**EXERCISE GOAL**
What you return must match the records below exactly, apart from the omitted pictures.

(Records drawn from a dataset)
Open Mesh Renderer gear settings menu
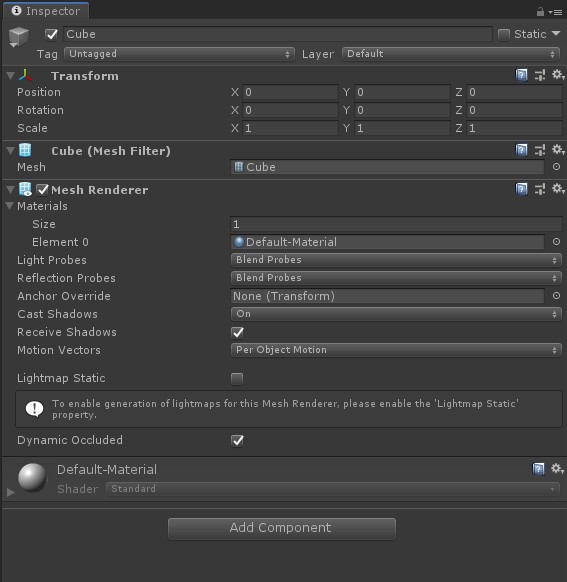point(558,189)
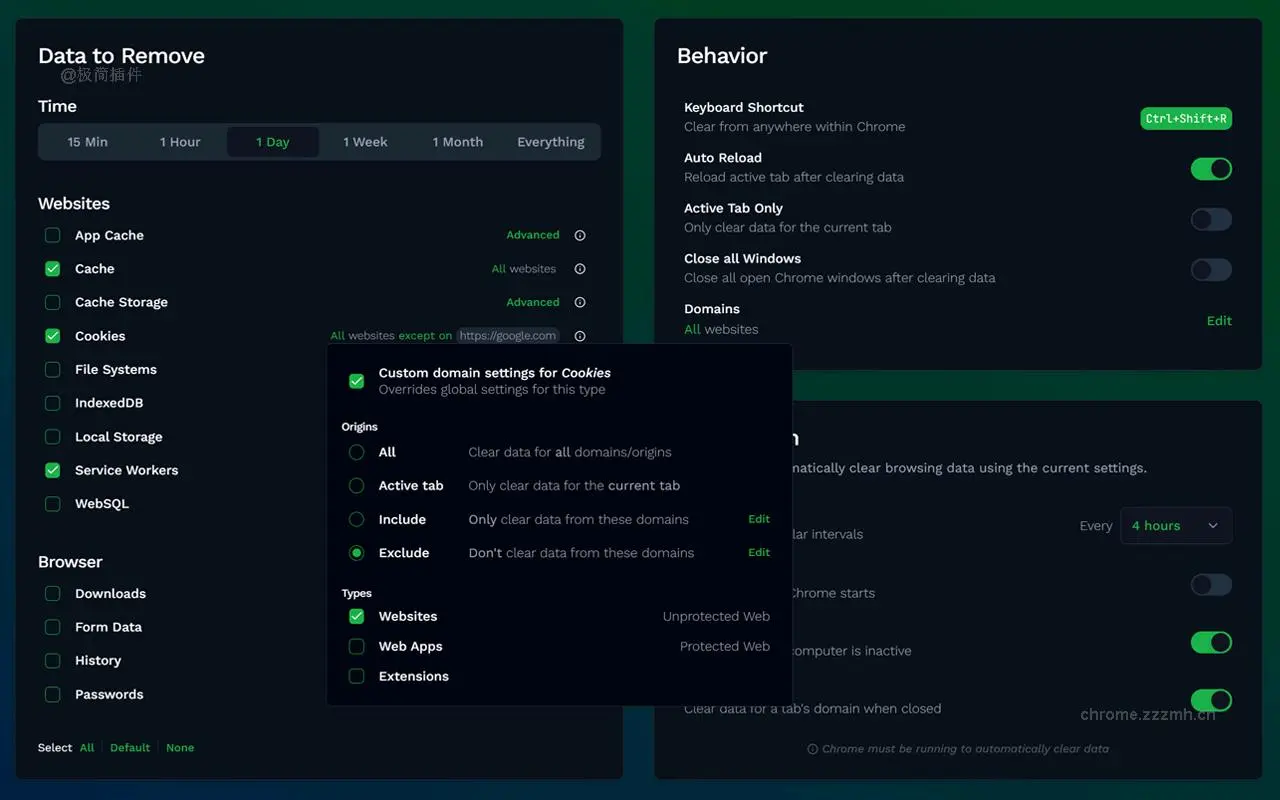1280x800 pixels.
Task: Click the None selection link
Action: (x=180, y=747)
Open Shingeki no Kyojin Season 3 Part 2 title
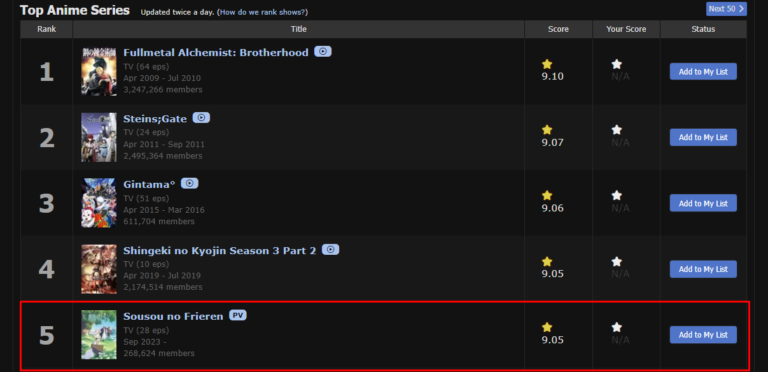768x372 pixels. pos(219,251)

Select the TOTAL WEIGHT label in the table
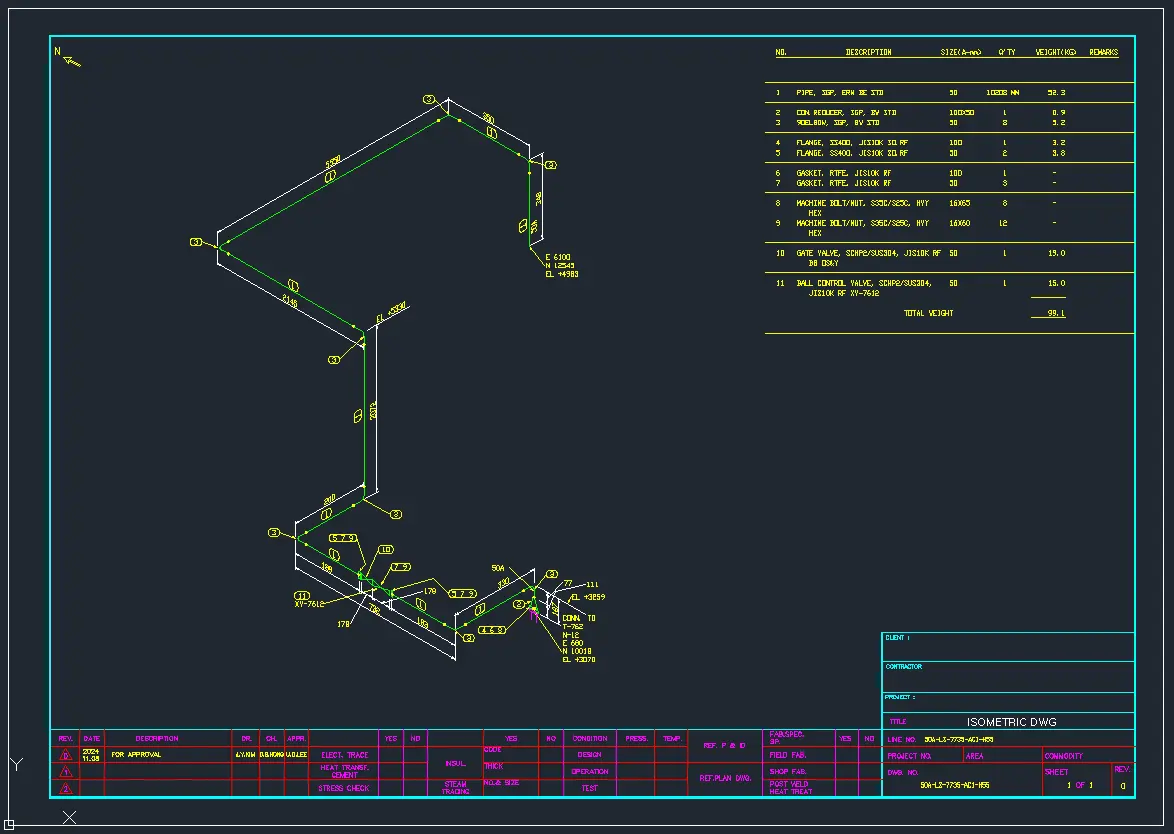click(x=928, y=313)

**ANSWER TO THIS TASK**
Open Mesh Renderer gear settings menu
point(558,189)
1280x800 pixels.
Task: Click the None selection link
Action: (x=180, y=747)
Open Shingeki no Kyojin Season 3 Part 2 title
768x372 pixels. pos(219,251)

Select the TOTAL WEIGHT label in the table
click(x=928, y=313)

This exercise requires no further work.